Background

The COVID-19 disease, caused by SARS-CoV-2 virus, attained the status of a pandemic by March 2020. The infection resulted in a major redistribution of health-care resources to combat this global public health emergency [1]. There was apprehension among medical fraternity as well as non-COVID patients regarding transmission of COVID infection which led to treatment delays. As a result of the pandemic’s exponential growth, hospitals, in conjunction with professional body recommendations, have deferred nonemergent surgeries [2]. These delayed surgeries include many potentially curative urologic oncologic surgeries [3, 4], such as partial and radical nephrectomies for renal cell carcinoma (RCC), which remains the preferred curative treatment for localized kidney cancer [5]. The patients who were suffering from malignancies were not able to balance the treatment of the malignancy with the safety from COVID-19 infection.

Renal cell carcinoma (RCC) encompasses a heterogeneous group of cancers derived from renal tubular epithelial cells [6] and is among the 10 most common cancers worldwide. Key advances in histopathological and molecular characterization of RCC over the past two decades have led to major revisions in its classification [7,8,9,10,11]. Major subtypes [6] with ≥5% incidence are clear cell RCC (ccRCC) [12], papillary RCC (pRCC) [13], and chromophobe RCC (chRCC) [14]. The remaining subtypes are very rare (each with ≤1% total incidence) [5], and in cases in which a tumor does not fit any subtype in the diagnostic criteria, it is designated as unclassified RCC (uRCC; ~4% total incidence) [15]. RCC incidence is increasing, and its main risks factors are competing with the higher risk groups for COVID-19 infection and complications: age >60 years, arterial hypertension, diabetes, obesity, and smoking [16]. Thus, during this pandemic time, many patients diagnosed with RCC, if immediately treated by inpatient procedures (as surgery), are under risk of developing this viral infection and its life-threatening complications [17]

Based on reports from the first countries affected by this infection, health authorities, and medical societies, in these times, the main efforts and health infrastructures must be prioritized in favor of COVID-19 battle, reserving in advance, hospital health care facilities, personal protection equipment, and human resources that must be dedicated for pandemic cases.

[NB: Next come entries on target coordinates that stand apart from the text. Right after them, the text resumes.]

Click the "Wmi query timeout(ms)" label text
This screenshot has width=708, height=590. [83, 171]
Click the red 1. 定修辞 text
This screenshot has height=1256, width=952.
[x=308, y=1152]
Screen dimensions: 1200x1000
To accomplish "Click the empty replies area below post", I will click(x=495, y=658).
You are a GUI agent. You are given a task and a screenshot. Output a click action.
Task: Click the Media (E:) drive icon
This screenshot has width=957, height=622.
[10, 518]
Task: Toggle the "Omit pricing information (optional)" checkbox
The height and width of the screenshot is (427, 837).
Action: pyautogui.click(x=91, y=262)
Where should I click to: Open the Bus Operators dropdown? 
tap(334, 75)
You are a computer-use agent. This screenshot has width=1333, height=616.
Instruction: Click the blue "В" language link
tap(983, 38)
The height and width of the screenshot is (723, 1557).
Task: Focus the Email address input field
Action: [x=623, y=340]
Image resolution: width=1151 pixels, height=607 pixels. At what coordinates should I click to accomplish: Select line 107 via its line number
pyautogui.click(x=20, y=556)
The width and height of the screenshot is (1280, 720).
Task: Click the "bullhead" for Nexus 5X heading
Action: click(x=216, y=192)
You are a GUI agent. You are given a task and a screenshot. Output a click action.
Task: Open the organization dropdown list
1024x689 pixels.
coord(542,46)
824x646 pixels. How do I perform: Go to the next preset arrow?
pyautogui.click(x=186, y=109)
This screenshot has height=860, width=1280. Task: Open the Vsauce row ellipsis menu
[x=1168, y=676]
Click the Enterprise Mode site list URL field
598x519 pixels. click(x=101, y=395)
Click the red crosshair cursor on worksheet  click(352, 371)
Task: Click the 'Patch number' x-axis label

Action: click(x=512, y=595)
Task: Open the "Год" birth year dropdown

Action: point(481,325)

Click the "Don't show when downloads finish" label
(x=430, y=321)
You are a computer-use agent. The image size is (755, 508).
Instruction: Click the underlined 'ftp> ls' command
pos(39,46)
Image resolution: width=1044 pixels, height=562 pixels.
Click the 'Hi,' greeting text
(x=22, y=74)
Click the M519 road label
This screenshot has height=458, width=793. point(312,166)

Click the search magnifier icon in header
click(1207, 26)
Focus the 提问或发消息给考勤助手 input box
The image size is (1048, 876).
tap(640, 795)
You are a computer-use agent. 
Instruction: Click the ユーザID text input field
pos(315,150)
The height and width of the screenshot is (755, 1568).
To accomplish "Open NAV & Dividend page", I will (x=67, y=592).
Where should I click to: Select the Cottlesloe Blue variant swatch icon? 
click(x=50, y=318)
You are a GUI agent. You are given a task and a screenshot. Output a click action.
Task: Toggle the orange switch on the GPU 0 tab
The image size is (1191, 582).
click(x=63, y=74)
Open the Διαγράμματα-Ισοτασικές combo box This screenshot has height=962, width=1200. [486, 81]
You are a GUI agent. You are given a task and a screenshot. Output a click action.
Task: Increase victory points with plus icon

Concomitantly, surgeries for benign affections are being postponed.

In this era of COVID-19 pandemic, most of the other diseases were overshadowed with the effect of COVID-19 treatment, which affected the management of other diseases including renal malignancies. Majority of the health care facilities were converted into COVID centers and normal routine works have been suspended affecting the management of various ailments.

The aim of this study was to study whether there is any stage migration or up staging in renal malignancies in the COVID era as compared to pre-COVID era due to delay in diagnosis and management.

Materials and Methods

The present study was a retrospective observational comparative study. In this study, we analyzed the patients, who presented with renal malignancies (RCC), to our institute over a period of 2 years. We evaluated a total of 184 patients. These patients were divided into the pre-COVID and COVID era patients, 91 patients of renal malignancies in pre-COVID era (March 2019–Feb 2020) and 93 patients in COVID era (March 2020–Feb 2021).

The patients in both groups were compared with respect to various parameters. The pre-op parameters assessed were demographic parameters like age and gender and tumor parameters, which included tumor size, pre-op clinical staging, lymph node status, and presence or absence of metastasis. Patients underwent contrast enhanced CT scan of the abdomen and pelvis for assessment of tumor parameters.

All the patients underwent either partial nephrectomy or radical nephrectomy according to the pre-op clinical stage of the patient. In patients with metastasis, cytoreductive nephrectomy was performed. Post-operatively, the pathological staging was assessed with the help of final histopathological report in terms of histological stage, histological type, nuclear grade, and lymph node positivity.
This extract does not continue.